Potential roles of teamwork
Effective teamwork can be measured by examining the quality of output, the process and the members' performance (18). Team dynamics are important for efficient teamwork. Team dynamics include open communication to avoid conflicts, effective coordination to avoid confusion, efficient cooperation to perform the tasks in a timely manner and produce the required results, and high levels of interdependence to maintain high levels of trust, risk-taking, and performance (19). The smooth and parallel learning curves of the team and individuals imply the potential roles of teamwork in robotic spine surgery.
Communication and workplace culture are thought to be important factors in the human-robot team interaction (12), but the evaluation and measurements are usually difficult in complex operation rooms. In the surgery with the Renaissance robot-guided system, a potential error could take place during registration due to inconsistencies between the numbers of station number set on the computer and on the mounting platform. The “triple-check process” applied in robotic spine surgery, i.e. pointing, reading, and confirming all parameters of settings and instruments with team members in every step, prevents our team from errors. There is little literature related with human-robot interaction in the field of robotic spine surgery. Though we did not propose new experimental study design about the human-robot interaction in this study, the high accuracy of transpedicular screw implantation in this study demonstrates not only the efficiency of surgical robot but also the efficiency of the good human-robot interaction.
KMUH has been an academic medical center in southern Taiwan since the 1970s. It has received accreditation every three to five years by the official accreditation organizations in Taiwan.
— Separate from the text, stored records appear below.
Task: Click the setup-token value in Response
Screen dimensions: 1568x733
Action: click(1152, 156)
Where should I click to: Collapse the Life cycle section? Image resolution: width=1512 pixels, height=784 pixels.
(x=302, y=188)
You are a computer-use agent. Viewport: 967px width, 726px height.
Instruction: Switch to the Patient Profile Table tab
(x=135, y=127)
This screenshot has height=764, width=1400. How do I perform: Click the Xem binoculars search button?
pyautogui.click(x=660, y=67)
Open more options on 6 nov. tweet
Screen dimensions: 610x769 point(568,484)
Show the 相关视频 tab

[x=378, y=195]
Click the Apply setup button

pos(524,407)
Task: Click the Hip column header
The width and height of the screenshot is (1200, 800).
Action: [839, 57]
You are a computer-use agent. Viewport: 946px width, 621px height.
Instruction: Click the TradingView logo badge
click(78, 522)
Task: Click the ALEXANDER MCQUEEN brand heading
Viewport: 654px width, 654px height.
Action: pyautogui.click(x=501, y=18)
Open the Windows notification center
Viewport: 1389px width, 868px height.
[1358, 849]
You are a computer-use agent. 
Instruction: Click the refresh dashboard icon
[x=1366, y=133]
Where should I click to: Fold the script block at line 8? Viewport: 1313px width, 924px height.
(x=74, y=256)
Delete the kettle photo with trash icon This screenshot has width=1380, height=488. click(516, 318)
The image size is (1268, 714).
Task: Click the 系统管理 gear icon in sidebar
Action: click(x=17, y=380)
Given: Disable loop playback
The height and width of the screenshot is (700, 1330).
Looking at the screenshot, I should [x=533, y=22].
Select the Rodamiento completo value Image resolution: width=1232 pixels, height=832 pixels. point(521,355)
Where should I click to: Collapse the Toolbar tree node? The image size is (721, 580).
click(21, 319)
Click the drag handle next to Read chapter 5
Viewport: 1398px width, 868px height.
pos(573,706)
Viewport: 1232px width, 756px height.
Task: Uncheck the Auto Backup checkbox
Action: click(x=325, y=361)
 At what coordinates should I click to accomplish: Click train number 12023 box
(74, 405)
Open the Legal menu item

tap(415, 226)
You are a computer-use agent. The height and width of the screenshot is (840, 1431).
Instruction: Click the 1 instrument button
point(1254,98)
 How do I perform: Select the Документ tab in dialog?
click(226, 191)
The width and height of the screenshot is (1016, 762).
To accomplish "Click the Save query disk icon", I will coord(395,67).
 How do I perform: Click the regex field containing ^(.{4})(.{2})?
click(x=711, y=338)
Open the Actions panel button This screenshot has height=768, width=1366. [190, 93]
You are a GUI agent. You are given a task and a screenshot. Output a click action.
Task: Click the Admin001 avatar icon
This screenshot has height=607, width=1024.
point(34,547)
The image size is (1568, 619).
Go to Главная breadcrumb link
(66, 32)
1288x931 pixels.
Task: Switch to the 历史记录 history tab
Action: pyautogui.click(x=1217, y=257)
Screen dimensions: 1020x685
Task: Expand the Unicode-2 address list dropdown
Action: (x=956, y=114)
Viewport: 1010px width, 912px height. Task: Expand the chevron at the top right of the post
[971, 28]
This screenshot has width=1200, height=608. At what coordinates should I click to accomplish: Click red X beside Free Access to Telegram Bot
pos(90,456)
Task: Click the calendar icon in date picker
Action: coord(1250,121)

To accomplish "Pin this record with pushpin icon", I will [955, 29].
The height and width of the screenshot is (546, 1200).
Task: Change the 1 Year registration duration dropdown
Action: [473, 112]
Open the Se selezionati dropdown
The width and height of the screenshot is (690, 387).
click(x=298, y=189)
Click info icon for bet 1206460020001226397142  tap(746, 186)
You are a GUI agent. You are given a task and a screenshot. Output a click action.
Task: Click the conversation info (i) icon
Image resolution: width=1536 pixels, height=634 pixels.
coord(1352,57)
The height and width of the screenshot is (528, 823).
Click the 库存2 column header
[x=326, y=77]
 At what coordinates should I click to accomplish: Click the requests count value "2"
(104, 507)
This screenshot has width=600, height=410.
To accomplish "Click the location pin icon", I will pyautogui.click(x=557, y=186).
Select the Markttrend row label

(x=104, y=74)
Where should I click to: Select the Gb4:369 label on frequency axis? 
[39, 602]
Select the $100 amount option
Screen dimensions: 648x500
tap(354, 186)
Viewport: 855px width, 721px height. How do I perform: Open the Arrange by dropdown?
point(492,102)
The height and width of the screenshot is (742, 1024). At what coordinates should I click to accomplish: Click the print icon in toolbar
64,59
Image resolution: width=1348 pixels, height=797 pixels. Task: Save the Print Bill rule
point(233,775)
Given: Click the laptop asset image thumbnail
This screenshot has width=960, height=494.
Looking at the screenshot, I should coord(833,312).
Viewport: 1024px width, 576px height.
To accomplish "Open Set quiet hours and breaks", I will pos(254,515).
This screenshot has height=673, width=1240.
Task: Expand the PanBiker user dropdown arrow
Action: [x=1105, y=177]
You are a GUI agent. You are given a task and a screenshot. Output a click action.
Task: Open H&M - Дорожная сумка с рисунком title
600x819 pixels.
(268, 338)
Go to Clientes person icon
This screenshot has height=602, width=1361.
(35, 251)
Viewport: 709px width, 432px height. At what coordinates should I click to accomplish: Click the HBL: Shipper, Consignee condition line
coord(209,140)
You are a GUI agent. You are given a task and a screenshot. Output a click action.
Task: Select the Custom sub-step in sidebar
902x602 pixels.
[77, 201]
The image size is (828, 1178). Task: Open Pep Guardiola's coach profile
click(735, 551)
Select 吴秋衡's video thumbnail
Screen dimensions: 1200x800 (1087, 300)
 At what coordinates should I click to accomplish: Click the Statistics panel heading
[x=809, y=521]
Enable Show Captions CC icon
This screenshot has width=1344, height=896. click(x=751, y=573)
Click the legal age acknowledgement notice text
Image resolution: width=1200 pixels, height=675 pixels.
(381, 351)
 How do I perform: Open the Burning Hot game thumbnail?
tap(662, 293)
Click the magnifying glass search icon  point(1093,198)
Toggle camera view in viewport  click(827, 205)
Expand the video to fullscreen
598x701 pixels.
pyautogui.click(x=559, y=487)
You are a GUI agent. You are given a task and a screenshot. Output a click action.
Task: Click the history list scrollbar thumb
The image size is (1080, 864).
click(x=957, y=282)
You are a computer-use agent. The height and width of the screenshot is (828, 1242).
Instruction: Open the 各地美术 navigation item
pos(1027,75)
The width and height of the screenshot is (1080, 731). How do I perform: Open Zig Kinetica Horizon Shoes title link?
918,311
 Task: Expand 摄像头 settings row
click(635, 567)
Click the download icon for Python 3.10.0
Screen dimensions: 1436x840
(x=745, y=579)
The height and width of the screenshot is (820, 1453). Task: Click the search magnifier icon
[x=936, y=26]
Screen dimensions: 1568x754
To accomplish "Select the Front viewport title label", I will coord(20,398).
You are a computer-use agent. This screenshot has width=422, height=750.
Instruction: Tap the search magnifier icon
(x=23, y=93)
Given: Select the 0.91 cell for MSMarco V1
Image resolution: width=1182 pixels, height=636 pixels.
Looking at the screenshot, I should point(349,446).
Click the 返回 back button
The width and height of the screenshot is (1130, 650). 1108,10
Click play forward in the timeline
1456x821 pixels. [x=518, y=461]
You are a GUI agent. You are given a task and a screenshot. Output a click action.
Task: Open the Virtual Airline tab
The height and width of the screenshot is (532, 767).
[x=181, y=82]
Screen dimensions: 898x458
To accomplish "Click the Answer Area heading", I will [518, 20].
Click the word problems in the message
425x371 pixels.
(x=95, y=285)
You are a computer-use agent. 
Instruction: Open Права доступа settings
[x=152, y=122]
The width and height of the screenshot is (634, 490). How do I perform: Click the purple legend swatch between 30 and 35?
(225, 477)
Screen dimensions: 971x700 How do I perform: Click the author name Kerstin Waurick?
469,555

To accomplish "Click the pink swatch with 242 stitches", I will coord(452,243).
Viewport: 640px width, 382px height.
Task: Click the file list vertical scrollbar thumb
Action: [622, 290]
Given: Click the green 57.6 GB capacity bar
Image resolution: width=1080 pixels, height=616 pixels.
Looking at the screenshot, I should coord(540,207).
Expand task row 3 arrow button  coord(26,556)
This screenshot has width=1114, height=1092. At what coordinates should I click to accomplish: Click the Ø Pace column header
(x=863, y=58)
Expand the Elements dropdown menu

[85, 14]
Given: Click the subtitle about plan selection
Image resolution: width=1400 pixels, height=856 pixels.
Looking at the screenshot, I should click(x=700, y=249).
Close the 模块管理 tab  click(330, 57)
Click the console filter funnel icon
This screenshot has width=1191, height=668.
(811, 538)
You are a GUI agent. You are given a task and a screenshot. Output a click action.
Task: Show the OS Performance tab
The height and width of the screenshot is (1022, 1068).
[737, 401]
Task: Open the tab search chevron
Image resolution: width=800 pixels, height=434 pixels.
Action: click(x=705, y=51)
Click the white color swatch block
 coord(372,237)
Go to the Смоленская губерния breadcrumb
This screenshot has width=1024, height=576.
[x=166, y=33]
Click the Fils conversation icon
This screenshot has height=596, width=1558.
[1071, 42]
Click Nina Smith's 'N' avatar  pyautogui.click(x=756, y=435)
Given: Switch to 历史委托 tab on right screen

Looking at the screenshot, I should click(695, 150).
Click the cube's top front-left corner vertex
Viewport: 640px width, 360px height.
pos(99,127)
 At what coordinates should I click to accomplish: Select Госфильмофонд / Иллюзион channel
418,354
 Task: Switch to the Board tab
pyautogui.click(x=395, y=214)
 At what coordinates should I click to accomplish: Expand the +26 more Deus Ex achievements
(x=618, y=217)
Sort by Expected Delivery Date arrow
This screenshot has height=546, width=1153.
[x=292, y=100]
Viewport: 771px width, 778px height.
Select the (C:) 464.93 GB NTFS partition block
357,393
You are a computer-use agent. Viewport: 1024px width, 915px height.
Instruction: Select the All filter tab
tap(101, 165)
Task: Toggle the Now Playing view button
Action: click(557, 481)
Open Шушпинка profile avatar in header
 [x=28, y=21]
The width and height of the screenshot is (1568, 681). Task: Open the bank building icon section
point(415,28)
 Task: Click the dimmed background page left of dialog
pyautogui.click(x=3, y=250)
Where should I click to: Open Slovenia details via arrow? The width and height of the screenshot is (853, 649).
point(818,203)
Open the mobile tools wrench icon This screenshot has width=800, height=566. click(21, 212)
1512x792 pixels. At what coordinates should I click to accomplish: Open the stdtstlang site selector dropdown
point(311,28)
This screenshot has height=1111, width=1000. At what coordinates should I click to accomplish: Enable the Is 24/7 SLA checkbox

Furthermore, the partnership with the international accreditation organization also encourages and regulates the team to follow rules and guidelines more strictly.
We believed this is the first article emphasizing the importance of team building, human-robot interaction and workplace culture in robotic spine surgery.
Robotic spine Surgery – a system lack of active perception and unmet needs
Modeling and control strategies for perception, defining active perception (20), are missing in the robotic system we used for this study. According to our previous study, skiving over a steep slope of bony surface is the main factor affecting accuracy (14). However, during the process of drilling, there is no passive nor active perception process or mechanism provided. The members of surgical team use their naked eyes and fingers to detect possible skiving of guiding tube before, during, and after the drilling procedure. Contrary to intraoperative image-guided spinal navigation , there is no guiding image or visual feedback provided by the robotic system during the drilling procedure and screw placement (21). These defects are also barriers to surgeons to use or trust this robotic system. Intelligent control strategies according to the data from detecting possible deviation of guiding tube, are apparently the unmet needs for robotic spine surgery.